Plans to decommission existing public housing blocks and replace them with newer high-rises has angered middle-class residents in Moscow who fear the loss of their homes and investments.

1 minute read

June 16, 2017, 8:00 AM PDT

By jwilliams @jwillia22


Resettlement and demolition protest

A May 14, 2017 protest in Moscow against a housing relocation plan. | Andrei Fattakhov / Shutterstock

Protesters have taken to the streets of Moscow as plans to relocate up to 1.6 million people from their homes near the center of the city move forward. The government is promising to relocate people into the same neighborhood or allow residents to choose to receive a cash payout, equivalent to the value of their homes. David Filipov of The Washington Postreports that residents of the Russian capital who purchased units in the low-slung apartment blocks fear that the scheme to replace the homes with newer buildings is just a way for the government to kick them off of valuable land, and they have little faith that the replacement structures or monetary compensation will be equivalent to what they have now.

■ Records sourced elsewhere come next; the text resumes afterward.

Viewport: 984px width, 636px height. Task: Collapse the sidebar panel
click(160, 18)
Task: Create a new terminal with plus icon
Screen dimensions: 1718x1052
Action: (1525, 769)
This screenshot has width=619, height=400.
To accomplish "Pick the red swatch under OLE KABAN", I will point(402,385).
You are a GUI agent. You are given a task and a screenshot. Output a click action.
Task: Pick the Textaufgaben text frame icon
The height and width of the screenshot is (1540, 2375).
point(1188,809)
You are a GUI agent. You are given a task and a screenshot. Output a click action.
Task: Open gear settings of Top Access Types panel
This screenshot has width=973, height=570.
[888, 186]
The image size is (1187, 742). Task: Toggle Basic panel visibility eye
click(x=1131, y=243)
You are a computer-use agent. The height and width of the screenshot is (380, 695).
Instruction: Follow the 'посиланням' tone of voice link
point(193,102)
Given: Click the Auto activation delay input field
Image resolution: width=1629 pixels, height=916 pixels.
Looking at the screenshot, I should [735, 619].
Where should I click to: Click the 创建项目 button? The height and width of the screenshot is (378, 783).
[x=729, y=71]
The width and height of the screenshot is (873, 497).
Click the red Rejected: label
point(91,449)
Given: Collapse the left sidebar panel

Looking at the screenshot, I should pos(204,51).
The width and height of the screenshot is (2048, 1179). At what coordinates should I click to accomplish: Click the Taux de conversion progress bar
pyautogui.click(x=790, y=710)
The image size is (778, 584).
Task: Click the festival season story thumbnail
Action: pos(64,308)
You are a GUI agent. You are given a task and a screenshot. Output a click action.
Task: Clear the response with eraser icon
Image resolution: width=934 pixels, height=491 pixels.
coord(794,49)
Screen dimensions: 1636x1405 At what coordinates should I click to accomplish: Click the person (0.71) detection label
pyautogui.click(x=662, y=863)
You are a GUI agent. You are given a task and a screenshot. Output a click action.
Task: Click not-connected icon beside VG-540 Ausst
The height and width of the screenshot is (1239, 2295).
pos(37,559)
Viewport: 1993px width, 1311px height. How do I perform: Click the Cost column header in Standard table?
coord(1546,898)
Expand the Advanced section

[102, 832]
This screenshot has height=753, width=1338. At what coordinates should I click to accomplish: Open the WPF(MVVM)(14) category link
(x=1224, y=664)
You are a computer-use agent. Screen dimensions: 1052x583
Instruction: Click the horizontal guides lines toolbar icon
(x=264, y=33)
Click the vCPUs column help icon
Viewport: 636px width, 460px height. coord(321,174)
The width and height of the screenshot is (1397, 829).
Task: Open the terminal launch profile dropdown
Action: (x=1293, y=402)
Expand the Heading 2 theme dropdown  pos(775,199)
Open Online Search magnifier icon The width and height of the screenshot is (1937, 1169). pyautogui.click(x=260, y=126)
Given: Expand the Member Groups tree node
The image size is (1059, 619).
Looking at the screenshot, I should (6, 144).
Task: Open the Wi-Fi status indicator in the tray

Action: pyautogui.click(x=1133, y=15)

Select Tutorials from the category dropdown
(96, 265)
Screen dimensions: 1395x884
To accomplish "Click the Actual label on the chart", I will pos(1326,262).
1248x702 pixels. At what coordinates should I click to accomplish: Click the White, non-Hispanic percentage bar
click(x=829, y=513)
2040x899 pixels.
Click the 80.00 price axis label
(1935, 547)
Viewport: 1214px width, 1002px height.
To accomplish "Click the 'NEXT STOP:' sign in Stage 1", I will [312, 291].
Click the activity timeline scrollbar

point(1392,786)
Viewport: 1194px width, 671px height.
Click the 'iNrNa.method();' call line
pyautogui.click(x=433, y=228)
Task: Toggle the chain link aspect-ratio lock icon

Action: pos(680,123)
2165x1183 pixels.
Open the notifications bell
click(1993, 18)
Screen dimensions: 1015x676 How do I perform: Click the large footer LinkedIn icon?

Even people who support the relocation are concerned that the new housing will be of cheaper quality, said Yelena Shuvalova, one of the few members of the Moscow city legislature to oppose the relocation plan. Many of the five-story buildings slated for demolition are made of brick, which Muscovites see as better-quality construction than the massive concrete block structures being built to replace them. “People need green zones, trees, and not everyone wants to move to an upper floor, and they ask, ‘Why are you moving me out of a brick house into a concrete block one?’ ” Shuvalova said.